Climate change threatens many destinations

In order to save civilisation attention is turning to durable wooden structures

March 9, 2023

Achieving net zero by 2050 will not be enough to save human civilisation. In order to keep Earth habitable it was necessary to remove CO2 from the atmosphere. This could be achieved if as many buildings as possible, including hotels, event venues and airports, were in future built with wood. That was the message Prof. Dr. Dr. h.c. mult. Hans Joachim Schellnhuber gave in his keynote speech on Thursday at the ITB Berlin Convention. The climate expert and longtime former director of the Potsdam Institute for Climate Impact Research (PIK) highlighted a tourist attraction built with wood that was already setting an example: Hotel Jakarta in Amsterdam.

The limits of what the planet could tolerate had to be taken seriously. Prof. Schellnhuber also made that clear in his keynote speech. If the environmental and climate tipping points which Schellnhuber described as the planet’s vital organs were triggered, causing permanent change, this would have serious consequences ultimately leading to the destruction of human civilisation. The Antarctic ice sheet was particularly important, because its collapse would lead to a sea level rise of around 80 metres. “Half of England would be underwater and the Crimea would at most be a tiny island that no one would want to fight over", said Schellnhuber.

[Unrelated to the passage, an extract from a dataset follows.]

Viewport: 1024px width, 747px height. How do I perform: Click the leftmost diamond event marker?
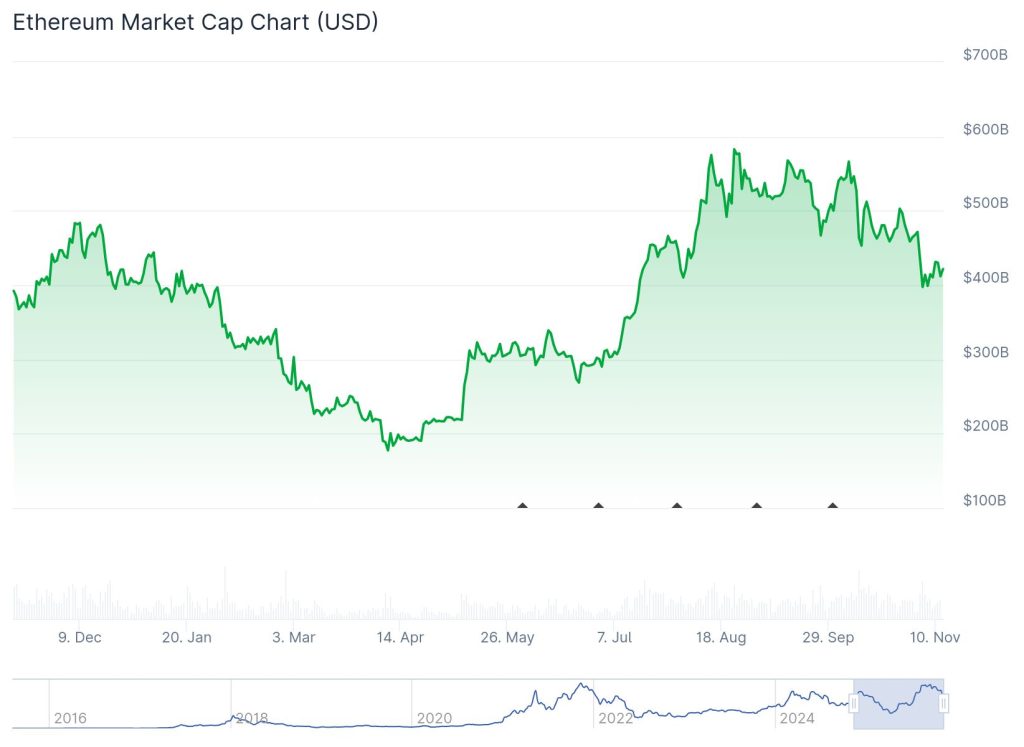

Current climate change developments threatened countries in the global south especially. Countries previously regarded as stable such as New Zealand were increasingly impacted by natural disasters, flooding for instance, said Schellnhuber. “In terms of tourism the only countries that stood to benefit from massive Earth warming would be Russia and Canada“, Schellnhuber continued. “Russia would be the main tourism destination and that is not a good prospect“, he added. Too much CO2 in the atmosphere also led to ocean acidification, and water with excessive CO2 destroyed coral reefs.

Concerning the impact of tourism on climate change, the latest figures put the sector’s emissions at eight per cent of global output. UNWTO has called for these emissions to be halved by 2030. At the same time economic researchers forecast the sector will expand by 169 per cent by 2050, indicating two developments that run more or less counter to each other. “We need tourism to undergo a huge transformation" was Schellnhuber’s verdict.

The climate researcher also cautioned not to point the finger at individual sectors, as ultimately they were all responsible for CO2 emissions. He therefore appealed to holidaymakers and travellers to take individual responsibility for their carbon footprint on their travels. It was also worth noting that per head of the Earth’s population an average of three tonnes of CO2 would be the limit for every year until 2050. Overall, the outlook Schellnhuber presented was anything but pessimistic. If one were to plant 50 trees for each of the ten billion of Earth’s future population, at around 500 dollars per person, that would extract a considerable amount of CO2 from the atmosphere in the long term, capturing it in wood for one to two hundred years. It would be important however not to burn or process this wood into paper, but to use it for durable wooden structures instead.